Con mayor acritud se expresó el discípulo de Giner de los Ríos e institucionista de pro, Francisco Rivera Pastor, quien, recordando la anterior compenetración de Maeztu con el pensamiento moderno, consideró La crisis como una regresión intelectual. Ahora, Maeztu aparecía como un auténtico tradicionalismta negador del progreso y defensor del pecado original; todo lo cual equivalía políticamente al «ruralismo, a los arcaicos latifundios patriarcalistas, a la concepción pseudoaristocrática de una decadente república platónica…»35.
Más recientemente, La crisis del humanismo ha sido vista, al menos por algunos historiadores del pensamiento español contemporáneo, como precedente ideológico del fascismo e incluso del régimen del general Franco. Así, José María de Areilza calificó la obra como «lejana predicción de los fascismos europeos»36. Posterioremente, Salvador de Madariaga -cuyas alabanzas a La crisis del humanismo ya conocemos- sostendrá una tesis semejante en su discutible ensayo España. La obra de Maeztu era «una de las primeras y mejores definiciones del Estado autoritario funcional que se ha escrito en Europa»; y llama al escritor vasco «precursor del falangismo y aún quizás del fascismo»37. En la misma línea, el historiador marxista Manuel Tuñón de Lara afirma que Maeztu, se adelanta a Mussolini en la concepción de una «sociedad sindicalista»38.
¿Qué decir de tales aseveraciones? Ante todo, destacar su superficialidad. En el caso de Areilza, su opinión era comprensible en un momento, como 1941, de exaltación totalitaria, tras el final de la guerra civil. Madariaga, por su parte, fue siempre un historiador sumamente superficial, que, salvo en su célebre biografía de Bolívar, no pasó del afán divulgativo39. La opinión de Tuñón de Lara, como de costumbre en la obra de este autor, era más política que propiamente historiográfica. Se trataba, en el fondo, de interpretar a Maeztu como fascista; y con él al sistema político nacido de la guerra civil.

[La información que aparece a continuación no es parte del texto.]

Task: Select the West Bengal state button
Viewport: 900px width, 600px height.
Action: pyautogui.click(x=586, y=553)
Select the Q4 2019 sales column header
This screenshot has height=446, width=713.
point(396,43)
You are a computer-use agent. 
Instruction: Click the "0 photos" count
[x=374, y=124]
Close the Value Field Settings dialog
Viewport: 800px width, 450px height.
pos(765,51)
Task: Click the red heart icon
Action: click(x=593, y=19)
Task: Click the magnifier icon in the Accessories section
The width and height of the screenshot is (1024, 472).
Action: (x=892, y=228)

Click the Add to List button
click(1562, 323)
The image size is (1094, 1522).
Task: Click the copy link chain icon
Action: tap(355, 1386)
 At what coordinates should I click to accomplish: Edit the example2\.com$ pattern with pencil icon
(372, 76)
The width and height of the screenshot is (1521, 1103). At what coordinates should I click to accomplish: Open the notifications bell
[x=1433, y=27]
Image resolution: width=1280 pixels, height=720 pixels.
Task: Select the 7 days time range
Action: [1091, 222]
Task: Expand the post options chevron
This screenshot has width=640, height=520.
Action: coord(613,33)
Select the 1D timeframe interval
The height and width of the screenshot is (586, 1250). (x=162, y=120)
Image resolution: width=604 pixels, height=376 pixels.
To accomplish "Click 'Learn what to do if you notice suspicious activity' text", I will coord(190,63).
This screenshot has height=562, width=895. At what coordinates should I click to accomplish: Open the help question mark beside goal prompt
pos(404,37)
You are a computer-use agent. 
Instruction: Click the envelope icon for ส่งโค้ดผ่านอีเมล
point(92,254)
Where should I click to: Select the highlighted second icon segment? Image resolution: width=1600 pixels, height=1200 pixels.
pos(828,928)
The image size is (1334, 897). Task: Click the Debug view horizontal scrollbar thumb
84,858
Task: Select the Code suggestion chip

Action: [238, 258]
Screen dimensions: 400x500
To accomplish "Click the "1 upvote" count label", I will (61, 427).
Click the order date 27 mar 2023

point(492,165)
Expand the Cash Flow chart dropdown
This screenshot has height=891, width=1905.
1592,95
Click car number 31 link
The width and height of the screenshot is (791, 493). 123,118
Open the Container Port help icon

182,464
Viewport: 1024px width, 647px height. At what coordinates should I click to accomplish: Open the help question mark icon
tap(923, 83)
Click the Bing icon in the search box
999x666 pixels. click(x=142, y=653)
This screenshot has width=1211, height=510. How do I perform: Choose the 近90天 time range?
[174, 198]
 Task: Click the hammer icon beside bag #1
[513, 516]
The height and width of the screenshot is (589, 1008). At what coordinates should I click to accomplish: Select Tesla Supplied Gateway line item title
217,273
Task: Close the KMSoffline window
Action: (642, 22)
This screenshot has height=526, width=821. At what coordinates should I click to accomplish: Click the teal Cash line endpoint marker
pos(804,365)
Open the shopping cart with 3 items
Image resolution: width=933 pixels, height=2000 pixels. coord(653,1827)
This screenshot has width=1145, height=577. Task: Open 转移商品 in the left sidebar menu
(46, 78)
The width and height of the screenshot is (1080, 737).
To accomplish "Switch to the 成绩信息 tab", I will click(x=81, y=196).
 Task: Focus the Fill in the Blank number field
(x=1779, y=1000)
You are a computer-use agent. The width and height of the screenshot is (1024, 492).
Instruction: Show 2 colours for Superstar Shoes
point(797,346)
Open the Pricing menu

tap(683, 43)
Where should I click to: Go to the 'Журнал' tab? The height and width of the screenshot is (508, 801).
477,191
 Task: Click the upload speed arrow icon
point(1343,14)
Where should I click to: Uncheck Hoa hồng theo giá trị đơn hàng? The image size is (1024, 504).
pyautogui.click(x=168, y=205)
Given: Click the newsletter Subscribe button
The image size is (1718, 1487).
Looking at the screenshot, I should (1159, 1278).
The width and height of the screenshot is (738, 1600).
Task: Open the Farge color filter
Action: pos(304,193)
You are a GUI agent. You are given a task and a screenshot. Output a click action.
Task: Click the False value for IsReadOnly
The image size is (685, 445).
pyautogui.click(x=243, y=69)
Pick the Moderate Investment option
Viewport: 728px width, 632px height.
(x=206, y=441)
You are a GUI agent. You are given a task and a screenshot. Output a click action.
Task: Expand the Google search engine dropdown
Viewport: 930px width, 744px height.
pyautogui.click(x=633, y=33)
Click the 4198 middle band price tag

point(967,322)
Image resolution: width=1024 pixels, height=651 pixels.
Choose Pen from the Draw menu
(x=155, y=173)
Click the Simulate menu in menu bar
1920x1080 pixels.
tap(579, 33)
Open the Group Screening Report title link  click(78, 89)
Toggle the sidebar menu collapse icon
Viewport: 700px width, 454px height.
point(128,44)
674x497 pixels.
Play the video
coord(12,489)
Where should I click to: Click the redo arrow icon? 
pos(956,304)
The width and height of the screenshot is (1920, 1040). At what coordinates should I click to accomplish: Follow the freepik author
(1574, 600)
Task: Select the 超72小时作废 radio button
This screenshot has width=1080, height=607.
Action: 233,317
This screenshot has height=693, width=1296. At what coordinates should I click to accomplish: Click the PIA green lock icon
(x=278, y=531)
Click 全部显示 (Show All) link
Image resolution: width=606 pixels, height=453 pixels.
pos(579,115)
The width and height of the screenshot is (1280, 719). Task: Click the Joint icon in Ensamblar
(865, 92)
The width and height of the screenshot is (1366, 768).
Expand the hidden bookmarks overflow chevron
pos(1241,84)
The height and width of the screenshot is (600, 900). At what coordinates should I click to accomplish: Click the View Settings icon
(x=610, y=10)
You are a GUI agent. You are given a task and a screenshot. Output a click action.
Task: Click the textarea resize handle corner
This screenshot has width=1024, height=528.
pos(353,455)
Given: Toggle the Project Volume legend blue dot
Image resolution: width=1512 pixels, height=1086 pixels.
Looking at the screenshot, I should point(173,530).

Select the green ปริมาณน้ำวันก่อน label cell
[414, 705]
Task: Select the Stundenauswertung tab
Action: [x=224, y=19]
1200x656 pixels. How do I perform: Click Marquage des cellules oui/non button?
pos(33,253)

En ninguno de los casos, hubo un análisis mínimamente serio de la obra. Y es que, a diferencia de lo sustentado por estos autores, la concepción corporativista de Maeztu dista mucho de ser favorable a cualquier forma de totalitarismo, pues uno de sus aspectos centrales consiste en la limitación del poder estatal, que se reduce, en la práctica, a la función de armonizar la vida social. De hecho, uno de los grandes teóricos del totalitarismo, Carl Schmitt, vio en el guildismo y en el pluralismo británicos, base de la concepción social de Maeztu, una teoría que encubría el dominio político de los «poderes indirectos» frente a la soberanía estatal40.
Por otra parte, las reflexiones de Maeztu se inscribían claramente en la crisis del Estado liberal de Derecho característica del período posterior a la Gran Guerra, que implicó la creación de nuevos marcos institucionales de distribución de poder que llevaban a un desplazamiento en favor de las fuerzas sociales organizadas de la economía y la sociedad en detrimento de un parlamentarismo debilitado41. Como en el resto de Europa, la sociedad española -si bien con cierto retraso, dado su menor desarrollo económico- comenzó a articularse en organizaciones que representaban, desde distintos prismas ideológicos, los diversos grupos e intereses sociales. Este proceso de «corporativización» fue clave tanto por el desarrollo que experimentaron como por el protagonismo que lograron las distintas asociaciones42.